Étendre les réserves

Après cette étude, le divorce entre les poissons et les hommes serait-il donc définitivement consommé ? Les réserves à proximité de nos côtes, condamnées ? « Non, répond le chercheur, elles gardent toute leur utilité à condition de les étendre drastiquement. » Quant aux réserves isolées loin d’être inutiles ou faciles, « notre étude montre qu’elles sont la seule protection efficace pour les prédateurs supérieurs. Il ne faut donc surtout pas les négliger ».

Le règne du plastique

Des mers froides du Groenland aux paradis isolés du Pacifique, en passant par la Méditerranée, les micro-plastiques sont partout.
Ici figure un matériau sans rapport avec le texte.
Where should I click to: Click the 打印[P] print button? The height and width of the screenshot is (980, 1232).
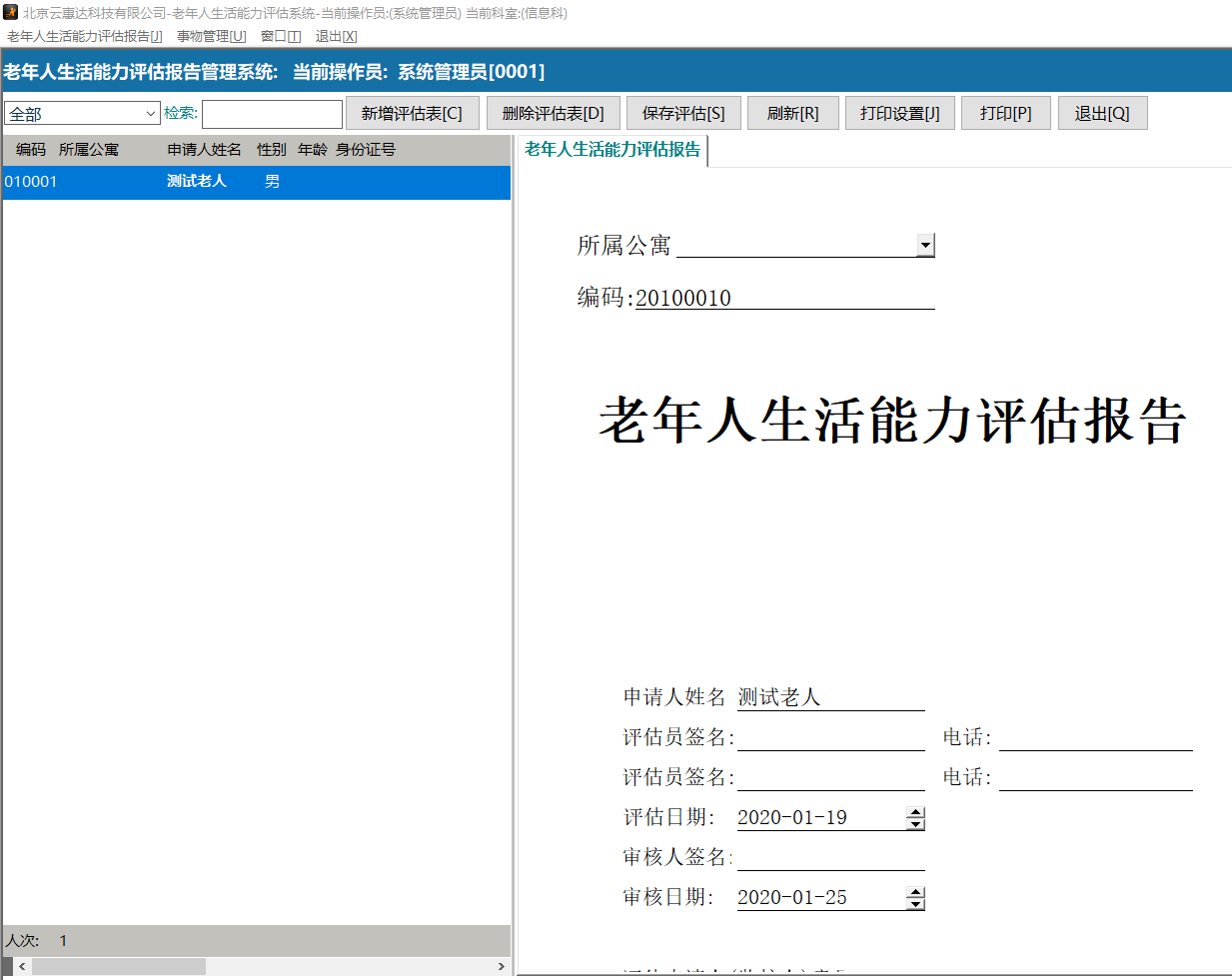(1005, 114)
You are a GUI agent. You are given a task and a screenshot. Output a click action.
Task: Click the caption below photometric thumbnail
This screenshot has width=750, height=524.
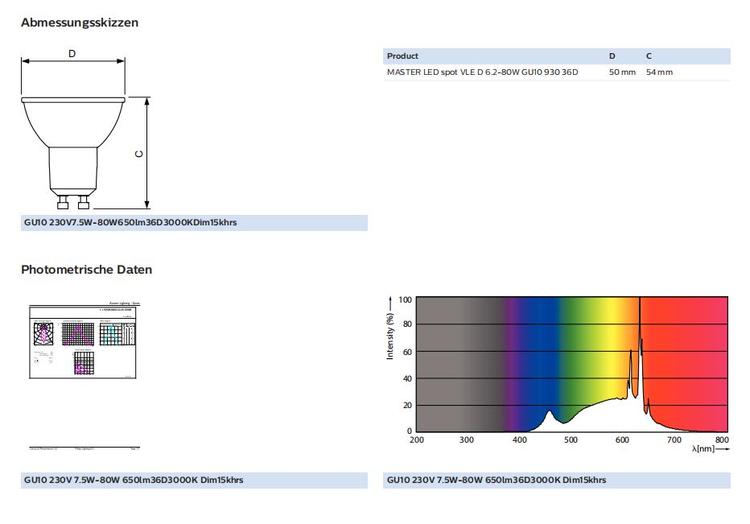[133, 480]
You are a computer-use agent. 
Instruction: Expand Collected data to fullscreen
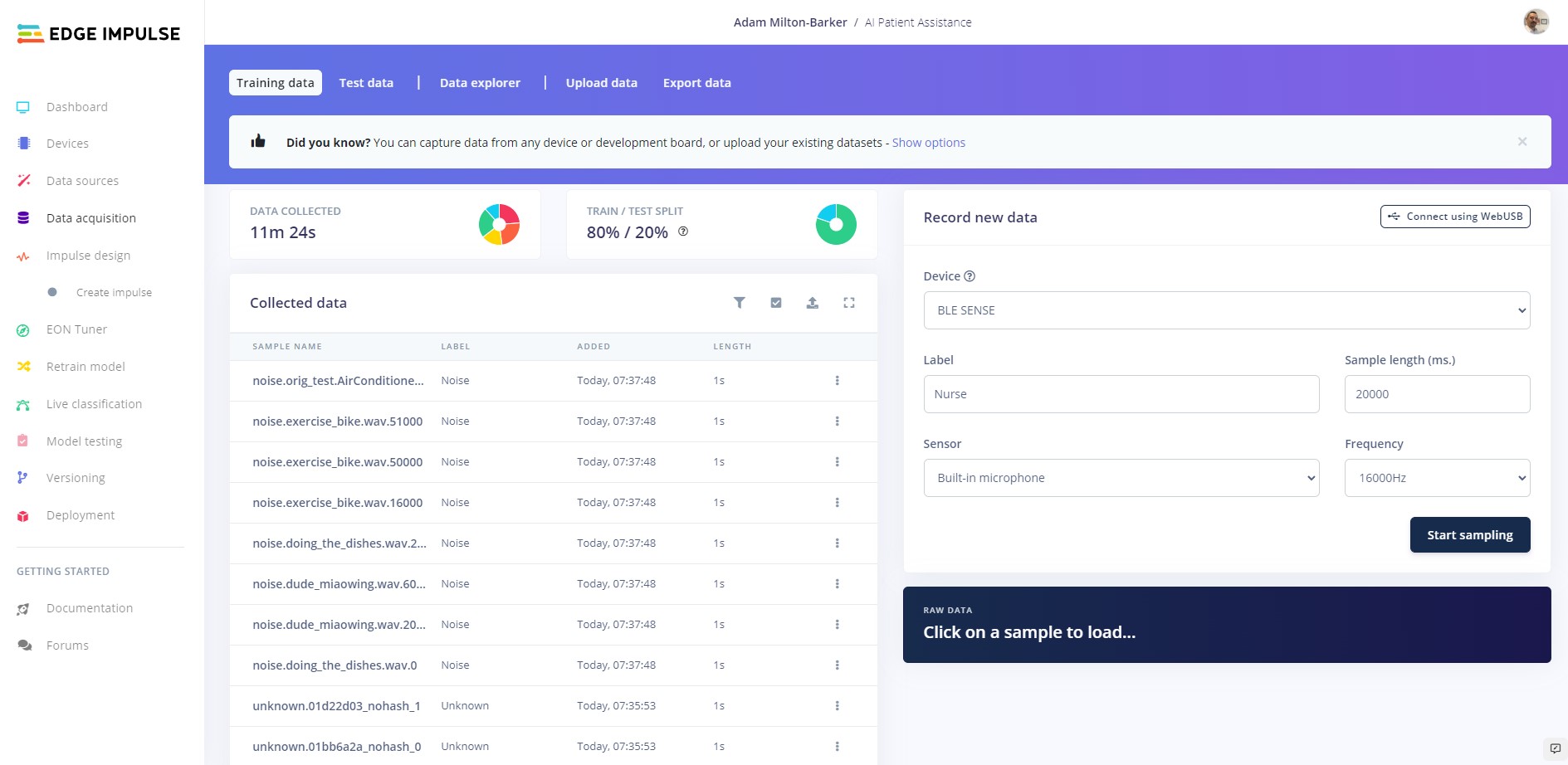pos(849,303)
Y compris dans les échantillons que Delphine Bonnet, chercheuse au laboratoire Marbec, prélève au large de nos côtes. « Dans le monde ce sont 206 kilos de plastique qui sont versés chaque seconde dans l’océan ». Une pollution de masse qui trouve son origine principale dans nos usages quotidiens terrestres : « On trouve des microbilles de plastique dans les dentifrices, les cosmétiques, les fibres de certains vêtements synthétiques, les mégots de cigarette ». Des micro-plastiques que les stations d’épuration actuelles ne peuvent traiter et qui se retrouvent donc en mer. En collaboration avec le Centre d’écologie fonctionnelle et évolutive (CEFE), la chercheuse tente de comprendre quels rôles ces perturbateurs peuvent avoir dans l’écosystème et quelles solutions peuvent être mises en place pour réduire leur présence. « 70 % des micro-plastiques retrouvés en mer sont à usage unique. Nous avons tous une part de responsabilité là-dedans. Il faut changer nos habitudes de consommation et sortir du règne du plastique ».